*** DOCUMENT EXCERPT
This time last year, flying seemed like a risky proposition. When I flew in July of 2020, I essentially looked like a beekeeper: two medical-grade face masks, a face shield, and a value-sized tub of sanitizing wipes and gel. It was a lot, and sitting next to strangers in the thick of a pandemic was an unnerving experience.
But that’s all starting to change. Now that a significant portion of the population has been vaccinated, a number that’s growing each and every day, people are taking to the skies again. But air travel looks and feels different than it did pre-pandemic. There are still a ton of unvaccinated travelers who remain at risk, and even for the fully vaccinated who are now well protected, sitting in close quarters next to strangers can still feel uncomfortable.
And even if you’re fully vaccinated and feeling safe, that doesn’t mean the traveler or flight attendant next to you feels the same. Many flight attendants were grounded during the pandemic and, like us, are just now entering the skies again. Others have been working through it all. They’ve been through a lot, including dealing with unruly and even violent travelers who don’t want to follow the new safety rules.
So how can you be a courteous air passenger in these circumstances? We talked to three flight attendants and one infectious disease specialist for their advice on how to be a respectful air traveler right now.
Keep your mask on
The easiest thing you can do is continue to wear your mask properly, even if you’ve been vaccinated. “People love to have it under their nose,” says Andrew Collins, a flight attendant based in New York. You’re allowed to take the mask off when eating or drinking, Collins says, but you should really be pulling it back up in between bites and sips, not keeping it down for 45 minutes while you work through your meal. Don’t forget: The TSA’s federal mask mandate is in place through September 13.
It can be tough to make out what people are saying when they’ve got a mask on, so it’s tempting to pull it down while speaking to help others hear you. But, again, flight attendants wish you wouldn’t. Cabin crew can get pretty close to the faces of passengers, and really expose themselves to people’s large respiratory droplets, says Dean Winslow, an infectious disease physician at Stanford Health Care.
In these situations, keep your mask up. Instead of eye contact, aim for ear contact, says Keely Scott, a flight attendant based in Portland. Put your ear closer to someone to hear them better. “Now it’s more important to hear rather than read their lips,” Scott says.
Throw your dirty wipes in the trash or sick bag
If you use disinfecting wipes to sanitize your seat or tray table, toss them in the sick bag or wait for the flight attendants to come around with a trash bag. This goes for dirty tissues, too. Collins says some passengers hand their dirty wipes and tissues directly to the flight attendants. “Please put it into that trash bag instead of trying to give me your gross towelette,” he says.
According to Winslow, the coronavirus doesn’t primarily spread through contaminated surfaces—but nonetheless, no one wants to touch other people’s germy tissues and wipes. Pandemic or no pandemic, try to keep your germs to yourself.
******
*** LISTED RECORDS
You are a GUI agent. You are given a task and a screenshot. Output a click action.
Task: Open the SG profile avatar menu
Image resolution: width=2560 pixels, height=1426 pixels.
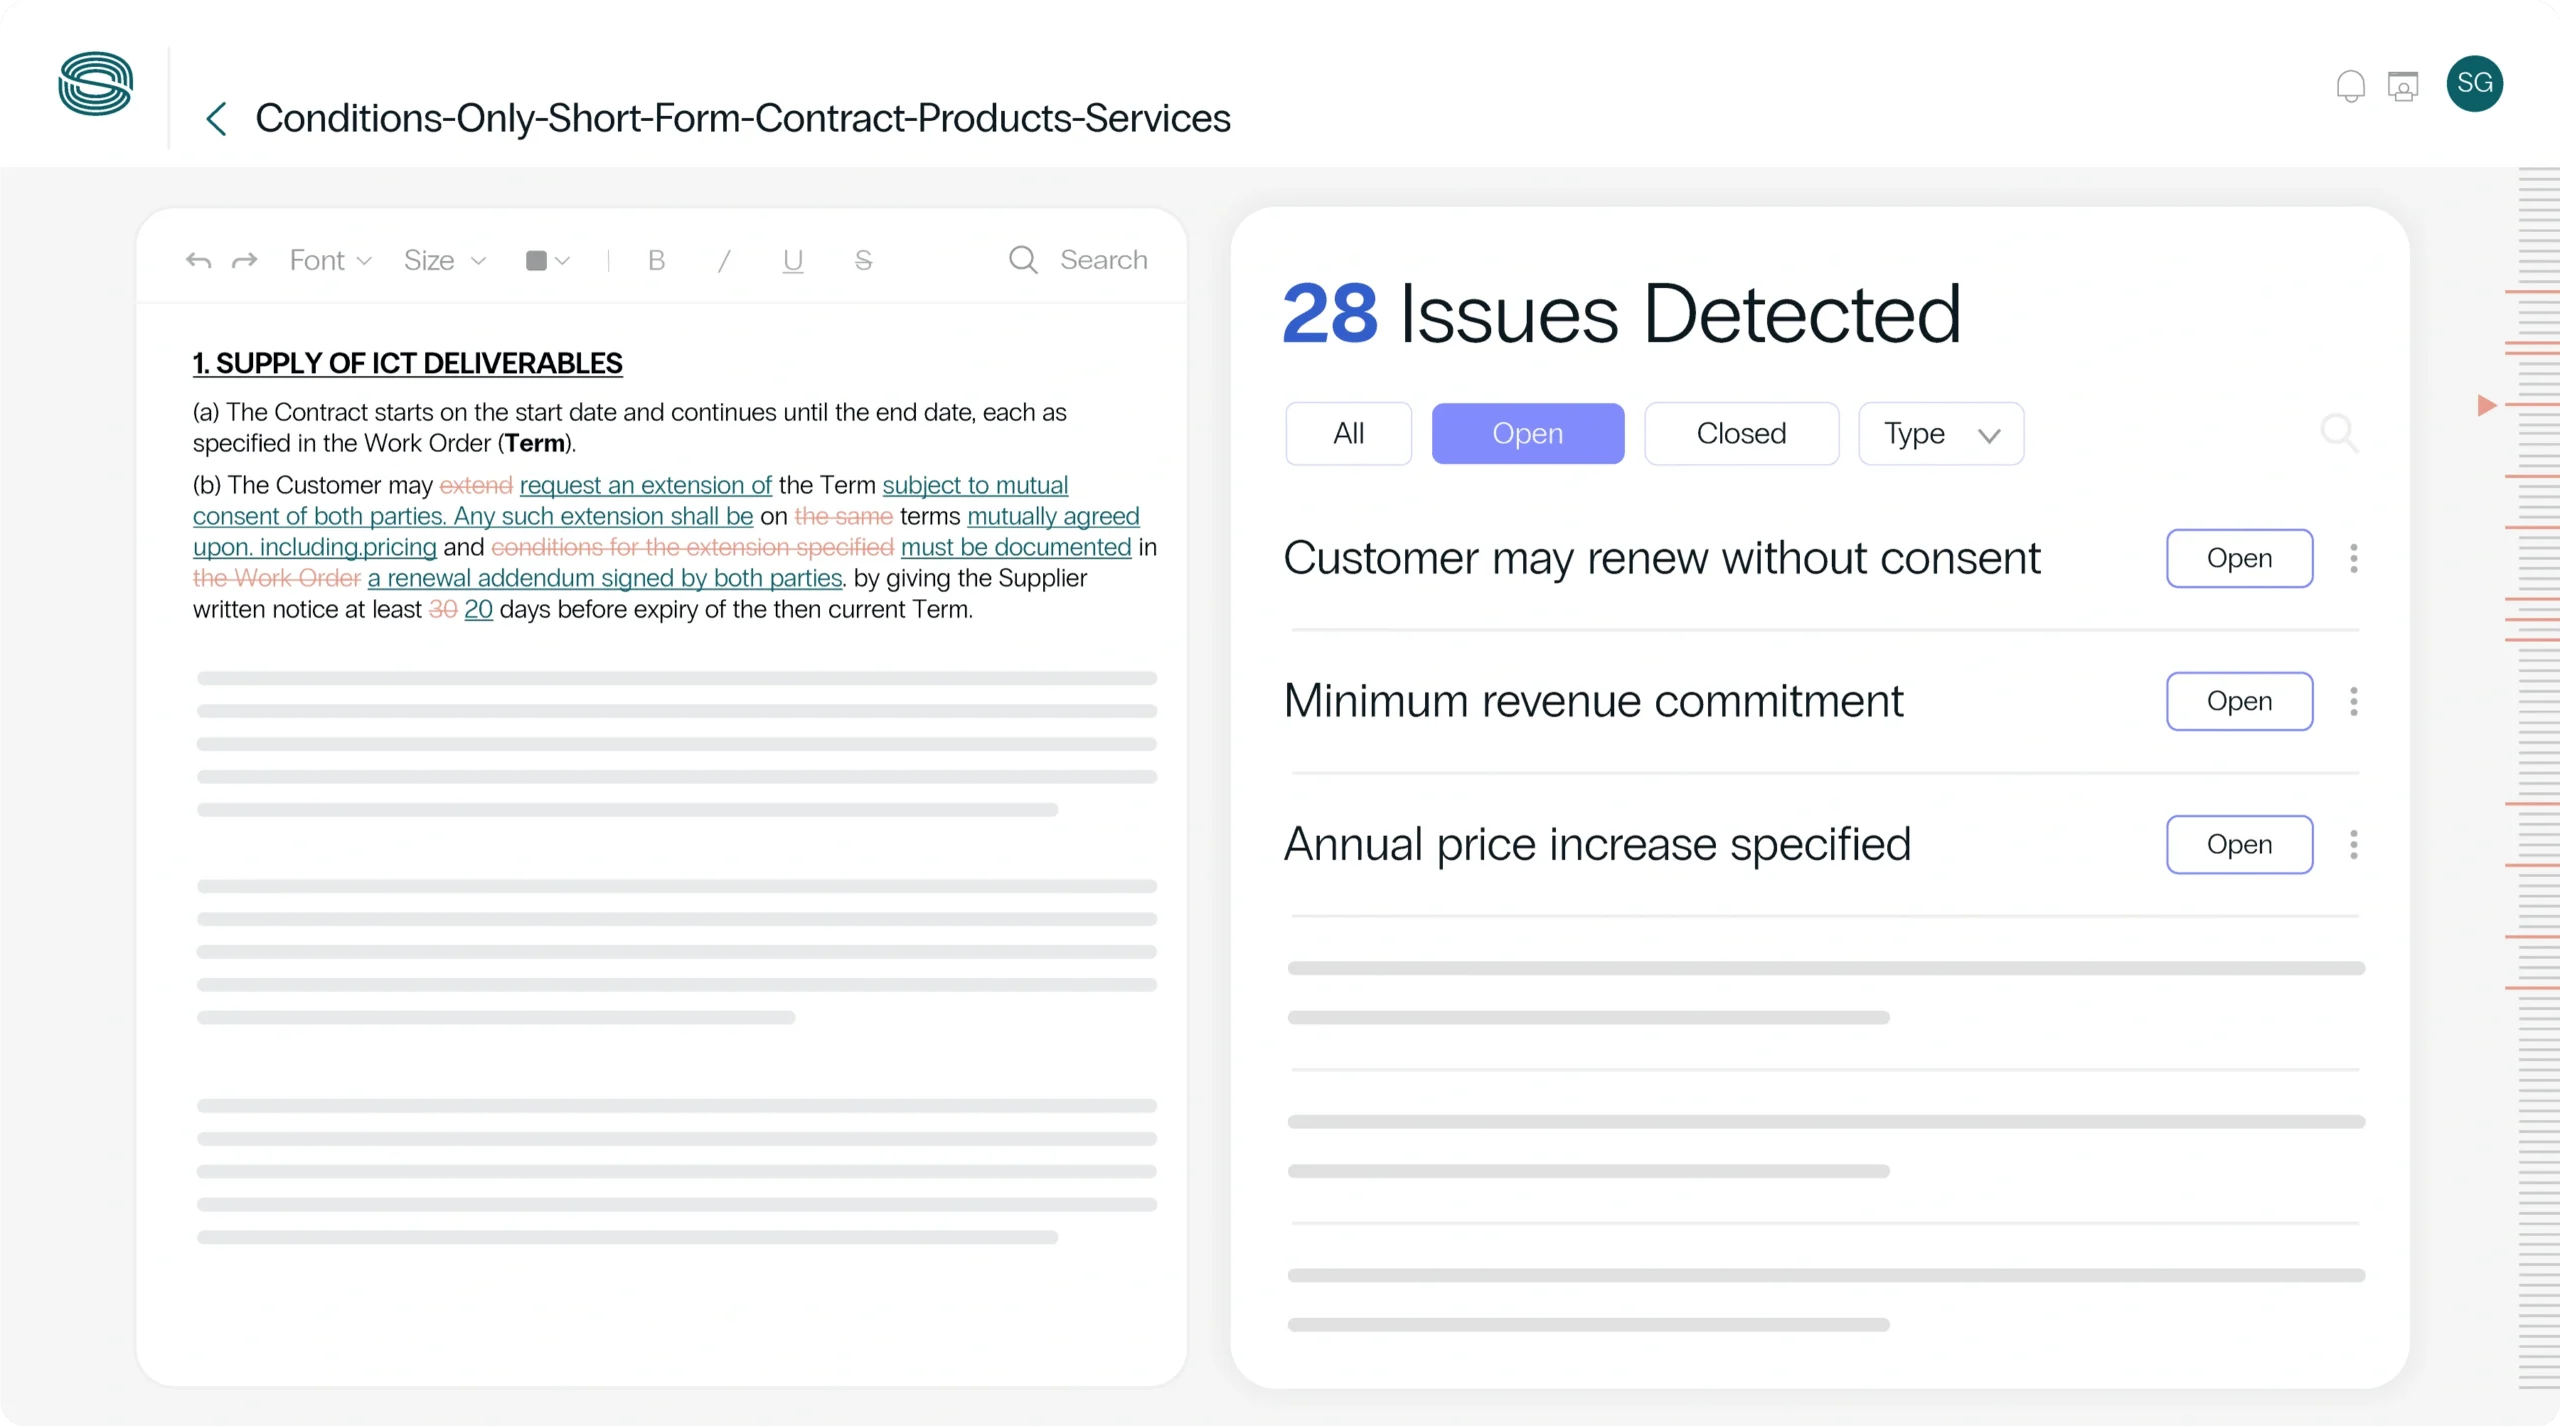coord(2476,84)
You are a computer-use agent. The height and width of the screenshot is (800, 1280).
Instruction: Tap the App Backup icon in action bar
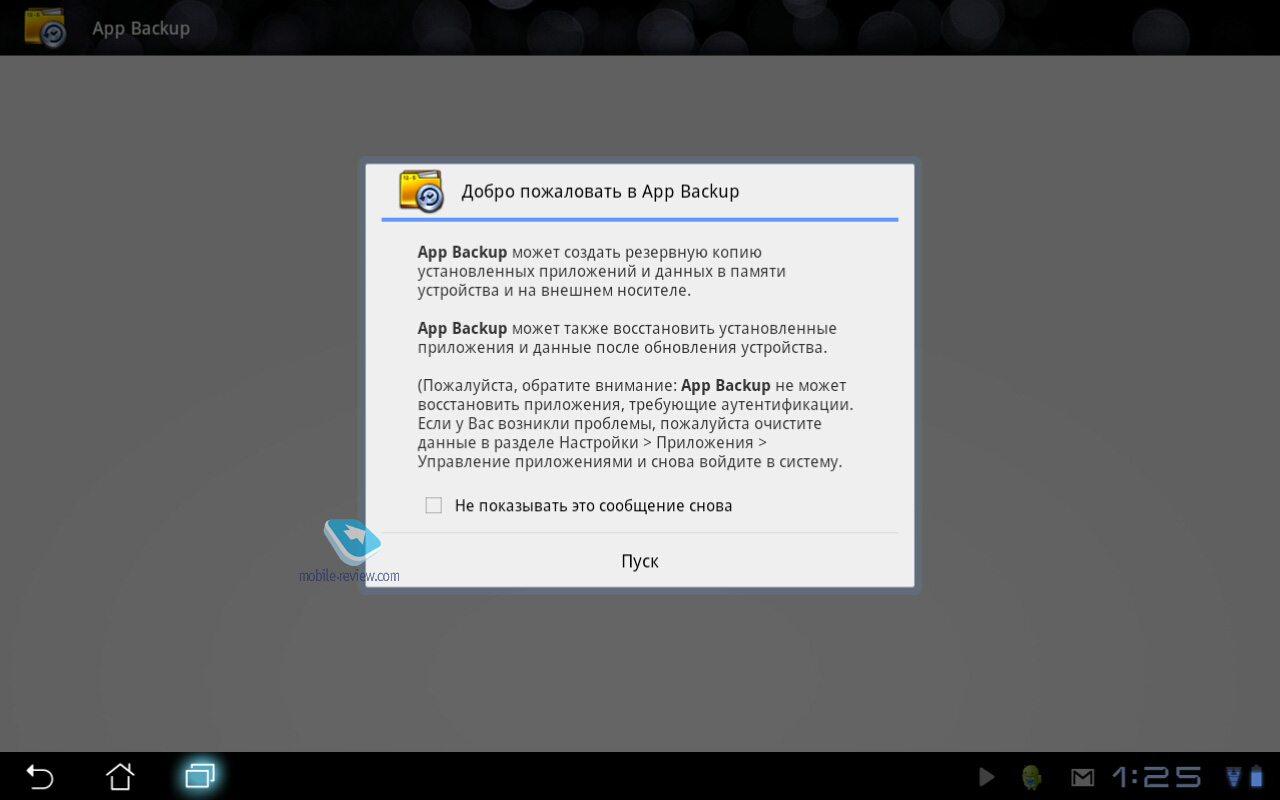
******
▸ **QUESTIONS ON THE MATERIAL**
A – Please edit the stretch of the air travel article from "But that’s all" through "still feel uncomfortable.", writing it out again with "uncomfortable" changed to "awkward".
B – Which people does the air travel article name?

▸ **ANSWERS TO THE PROBLEMS**
A –
But that’s all starting to change. Now that a significant portion of the population has been vaccinated, a number that’s growing each and every day, people are taking to the skies again. But air travel looks and feels different than it did pre-pandemic. There are still a ton of unvaccinated travelers who remain at risk, and even for the fully vaccinated who are now well protected, sitting in close quarters next to strangers can still feel awkward.

B –
Andrew Collins
Dean Winslow
Keely Scott